◆ Provided entries
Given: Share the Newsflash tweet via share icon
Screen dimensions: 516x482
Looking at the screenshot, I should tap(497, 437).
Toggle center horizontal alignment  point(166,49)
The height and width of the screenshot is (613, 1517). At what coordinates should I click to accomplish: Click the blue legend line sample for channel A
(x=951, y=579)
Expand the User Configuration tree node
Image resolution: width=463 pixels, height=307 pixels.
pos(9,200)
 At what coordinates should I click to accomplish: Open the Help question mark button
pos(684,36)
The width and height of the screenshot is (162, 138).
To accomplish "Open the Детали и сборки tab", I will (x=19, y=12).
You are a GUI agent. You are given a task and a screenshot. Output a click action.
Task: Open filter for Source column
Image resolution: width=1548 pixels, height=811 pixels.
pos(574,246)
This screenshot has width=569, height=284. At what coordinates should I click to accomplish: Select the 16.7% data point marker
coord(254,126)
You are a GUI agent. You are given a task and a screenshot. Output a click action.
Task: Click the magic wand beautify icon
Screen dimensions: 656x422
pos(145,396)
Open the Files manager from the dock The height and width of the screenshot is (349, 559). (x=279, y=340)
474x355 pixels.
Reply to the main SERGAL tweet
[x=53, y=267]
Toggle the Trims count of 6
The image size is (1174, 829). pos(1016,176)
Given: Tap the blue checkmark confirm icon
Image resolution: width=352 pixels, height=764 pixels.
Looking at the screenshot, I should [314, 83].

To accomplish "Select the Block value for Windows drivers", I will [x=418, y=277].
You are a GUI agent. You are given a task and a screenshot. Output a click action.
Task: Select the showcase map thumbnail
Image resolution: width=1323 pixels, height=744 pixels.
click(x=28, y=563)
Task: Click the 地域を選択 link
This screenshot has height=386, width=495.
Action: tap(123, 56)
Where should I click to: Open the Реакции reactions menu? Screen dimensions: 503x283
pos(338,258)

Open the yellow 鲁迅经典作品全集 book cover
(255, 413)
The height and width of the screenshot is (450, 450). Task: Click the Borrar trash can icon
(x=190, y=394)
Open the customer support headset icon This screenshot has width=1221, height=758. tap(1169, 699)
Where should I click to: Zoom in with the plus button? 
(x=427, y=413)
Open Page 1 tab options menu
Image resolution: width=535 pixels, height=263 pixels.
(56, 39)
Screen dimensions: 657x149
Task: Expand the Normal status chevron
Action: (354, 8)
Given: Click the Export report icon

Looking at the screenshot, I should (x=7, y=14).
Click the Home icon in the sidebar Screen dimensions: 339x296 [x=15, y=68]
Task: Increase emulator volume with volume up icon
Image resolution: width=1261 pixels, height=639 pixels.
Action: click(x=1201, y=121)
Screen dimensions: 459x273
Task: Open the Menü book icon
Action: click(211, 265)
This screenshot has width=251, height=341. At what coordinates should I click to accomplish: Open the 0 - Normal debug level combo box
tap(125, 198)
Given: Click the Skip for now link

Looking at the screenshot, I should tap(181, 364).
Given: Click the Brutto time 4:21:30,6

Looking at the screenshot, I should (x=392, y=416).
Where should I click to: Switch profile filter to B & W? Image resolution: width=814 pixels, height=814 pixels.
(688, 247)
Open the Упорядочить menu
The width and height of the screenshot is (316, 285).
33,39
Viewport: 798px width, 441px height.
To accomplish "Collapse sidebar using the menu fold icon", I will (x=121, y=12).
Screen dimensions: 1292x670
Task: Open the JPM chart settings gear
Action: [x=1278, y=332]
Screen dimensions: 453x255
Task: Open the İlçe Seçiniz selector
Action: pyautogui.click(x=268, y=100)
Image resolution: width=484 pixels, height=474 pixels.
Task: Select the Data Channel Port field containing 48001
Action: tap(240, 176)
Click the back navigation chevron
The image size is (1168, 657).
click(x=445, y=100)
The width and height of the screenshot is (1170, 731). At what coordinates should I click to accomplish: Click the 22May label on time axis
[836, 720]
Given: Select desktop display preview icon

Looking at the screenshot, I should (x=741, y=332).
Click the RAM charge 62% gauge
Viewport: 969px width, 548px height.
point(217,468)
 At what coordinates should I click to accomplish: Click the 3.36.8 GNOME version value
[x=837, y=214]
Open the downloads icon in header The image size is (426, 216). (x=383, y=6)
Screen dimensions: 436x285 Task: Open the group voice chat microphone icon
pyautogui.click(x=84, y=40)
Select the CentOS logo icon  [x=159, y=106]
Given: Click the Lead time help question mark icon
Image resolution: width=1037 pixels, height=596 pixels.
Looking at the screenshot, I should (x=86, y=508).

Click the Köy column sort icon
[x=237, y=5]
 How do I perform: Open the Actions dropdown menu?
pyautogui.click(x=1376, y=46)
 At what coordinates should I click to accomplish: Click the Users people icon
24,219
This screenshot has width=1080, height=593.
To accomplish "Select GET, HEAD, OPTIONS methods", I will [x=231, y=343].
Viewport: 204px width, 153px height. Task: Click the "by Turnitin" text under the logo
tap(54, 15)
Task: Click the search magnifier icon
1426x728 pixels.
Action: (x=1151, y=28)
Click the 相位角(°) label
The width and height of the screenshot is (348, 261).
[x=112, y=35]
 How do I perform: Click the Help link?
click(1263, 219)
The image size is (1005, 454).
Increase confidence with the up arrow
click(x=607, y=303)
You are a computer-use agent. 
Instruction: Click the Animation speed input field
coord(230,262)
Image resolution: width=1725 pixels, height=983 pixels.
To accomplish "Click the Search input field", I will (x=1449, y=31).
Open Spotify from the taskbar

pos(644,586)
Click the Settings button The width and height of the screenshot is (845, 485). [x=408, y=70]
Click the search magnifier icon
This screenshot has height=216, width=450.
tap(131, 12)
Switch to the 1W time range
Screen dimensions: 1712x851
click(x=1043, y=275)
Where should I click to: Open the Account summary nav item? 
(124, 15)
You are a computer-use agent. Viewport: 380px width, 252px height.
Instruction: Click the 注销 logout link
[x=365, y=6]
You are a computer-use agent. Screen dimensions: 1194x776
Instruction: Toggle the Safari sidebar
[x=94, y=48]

◆ Instruction
Can you rewrite all of the records above, swapping every "GUI agent" for "UI agent" and changing nothing else?

◆ Final result
Given: Share the Newsflash tweet via share icon
Screen dimensions: 516x482
Looking at the screenshot, I should tap(497, 437).
Toggle center horizontal alignment  point(166,49)
The height and width of the screenshot is (613, 1517). At what coordinates should I click to accomplish: Click the blue legend line sample for channel A
(x=951, y=579)
Expand the User Configuration tree node
Image resolution: width=463 pixels, height=307 pixels.
pos(9,200)
 At what coordinates should I click to accomplish: Open the Help question mark button
pos(684,36)
The width and height of the screenshot is (162, 138).
To accomplish "Open the Детали и сборки tab", I will (x=19, y=12).
You are a UI agent. You are given a task and a screenshot. Output a click action.
Task: Open filter for Source column
Image resolution: width=1548 pixels, height=811 pixels.
pos(574,246)
This screenshot has width=569, height=284. At what coordinates should I click to accomplish: Select the 16.7% data point marker
coord(254,126)
You are a UI agent. You are given a task and a screenshot. Output a click action.
Task: Click the magic wand beautify icon
Screen dimensions: 656x422
pos(145,396)
Open the Files manager from the dock The height and width of the screenshot is (349, 559). (x=279, y=340)
474x355 pixels.
Reply to the main SERGAL tweet
[x=53, y=267]
Toggle the Trims count of 6
The image size is (1174, 829). pos(1016,176)
Given: Tap the blue checkmark confirm icon
Image resolution: width=352 pixels, height=764 pixels.
Looking at the screenshot, I should [314, 83].

To accomplish "Select the Block value for Windows drivers", I will [x=418, y=277].
You are a UI agent. You are given a task and a screenshot. Output a click action.
Task: Select the showcase map thumbnail
Image resolution: width=1323 pixels, height=744 pixels.
click(x=28, y=563)
Task: Click the 地域を選択 link
This screenshot has height=386, width=495.
Action: tap(123, 56)
Where should I click to: Open the Реакции reactions menu? Screen dimensions: 503x283
pos(338,258)

Open the yellow 鲁迅经典作品全集 book cover
(255, 413)
The height and width of the screenshot is (450, 450). Task: Click the Borrar trash can icon
(x=190, y=394)
Open the customer support headset icon This screenshot has width=1221, height=758. tap(1169, 699)
Where should I click to: Zoom in with the plus button? 
(x=427, y=413)
Open Page 1 tab options menu
Image resolution: width=535 pixels, height=263 pixels.
(56, 39)
Screen dimensions: 657x149
Task: Expand the Normal status chevron
Action: (354, 8)
Given: Click the Export report icon

Looking at the screenshot, I should (x=7, y=14).
Click the Home icon in the sidebar Screen dimensions: 339x296 [x=15, y=68]
Task: Increase emulator volume with volume up icon
Image resolution: width=1261 pixels, height=639 pixels.
Action: click(x=1201, y=121)
Screen dimensions: 459x273
Task: Open the Menü book icon
Action: click(211, 265)
This screenshot has width=251, height=341. At what coordinates should I click to accomplish: Open the 0 - Normal debug level combo box
tap(125, 198)
Given: Click the Skip for now link

Looking at the screenshot, I should tap(181, 364).
Given: Click the Brutto time 4:21:30,6

Looking at the screenshot, I should (x=392, y=416).
Where should I click to: Switch profile filter to B & W? Image resolution: width=814 pixels, height=814 pixels.
(688, 247)
Open the Упорядочить menu
The width and height of the screenshot is (316, 285).
33,39
Viewport: 798px width, 441px height.
To accomplish "Collapse sidebar using the menu fold icon", I will (x=121, y=12).
Screen dimensions: 1292x670
Task: Open the JPM chart settings gear
Action: [x=1278, y=332]
Screen dimensions: 453x255
Task: Open the İlçe Seçiniz selector
Action: pyautogui.click(x=268, y=100)
Image resolution: width=484 pixels, height=474 pixels.
Task: Select the Data Channel Port field containing 48001
Action: tap(240, 176)
Click the back navigation chevron
The image size is (1168, 657).
click(x=445, y=100)
The width and height of the screenshot is (1170, 731). At what coordinates should I click to accomplish: Click the 22May label on time axis
[836, 720]
Given: Select desktop display preview icon

Looking at the screenshot, I should (x=741, y=332).
Click the RAM charge 62% gauge
Viewport: 969px width, 548px height.
point(217,468)
 At what coordinates should I click to accomplish: Click the 3.36.8 GNOME version value
[x=837, y=214]
Open the downloads icon in header The image size is (426, 216). (x=383, y=6)
Screen dimensions: 436x285 Task: Open the group voice chat microphone icon
pyautogui.click(x=84, y=40)
Select the CentOS logo icon  [x=159, y=106]
Given: Click the Lead time help question mark icon
Image resolution: width=1037 pixels, height=596 pixels.
Looking at the screenshot, I should (x=86, y=508).

Click the Köy column sort icon
[x=237, y=5]
 How do I perform: Open the Actions dropdown menu?
pyautogui.click(x=1376, y=46)
 At what coordinates should I click to accomplish: Click the Users people icon
24,219
This screenshot has width=1080, height=593.
To accomplish "Select GET, HEAD, OPTIONS methods", I will [x=231, y=343].
Viewport: 204px width, 153px height. Task: Click the "by Turnitin" text under the logo
tap(54, 15)
Task: Click the search magnifier icon
1426x728 pixels.
Action: (x=1151, y=28)
Click the 相位角(°) label
The width and height of the screenshot is (348, 261).
[x=112, y=35]
 How do I perform: Click the Help link?
click(1263, 219)
The image size is (1005, 454).
Increase confidence with the up arrow
click(x=607, y=303)
You are a computer-use agent. 
Instruction: Click the Animation speed input field
coord(230,262)
Image resolution: width=1725 pixels, height=983 pixels.
To accomplish "Click the Search input field", I will (x=1449, y=31).
Open Spotify from the taskbar

pos(644,586)
Click the Settings button The width and height of the screenshot is (845, 485). [x=408, y=70]
Click the search magnifier icon
This screenshot has height=216, width=450.
tap(131, 12)
Switch to the 1W time range
Screen dimensions: 1712x851
click(x=1043, y=275)
Where should I click to: Open the Account summary nav item? 
(124, 15)
You are a computer-use agent. Viewport: 380px width, 252px height.
Instruction: Click the 注销 logout link
[x=365, y=6]
You are a computer-use agent. Screen dimensions: 1194x776
Instruction: Toggle the Safari sidebar
[x=94, y=48]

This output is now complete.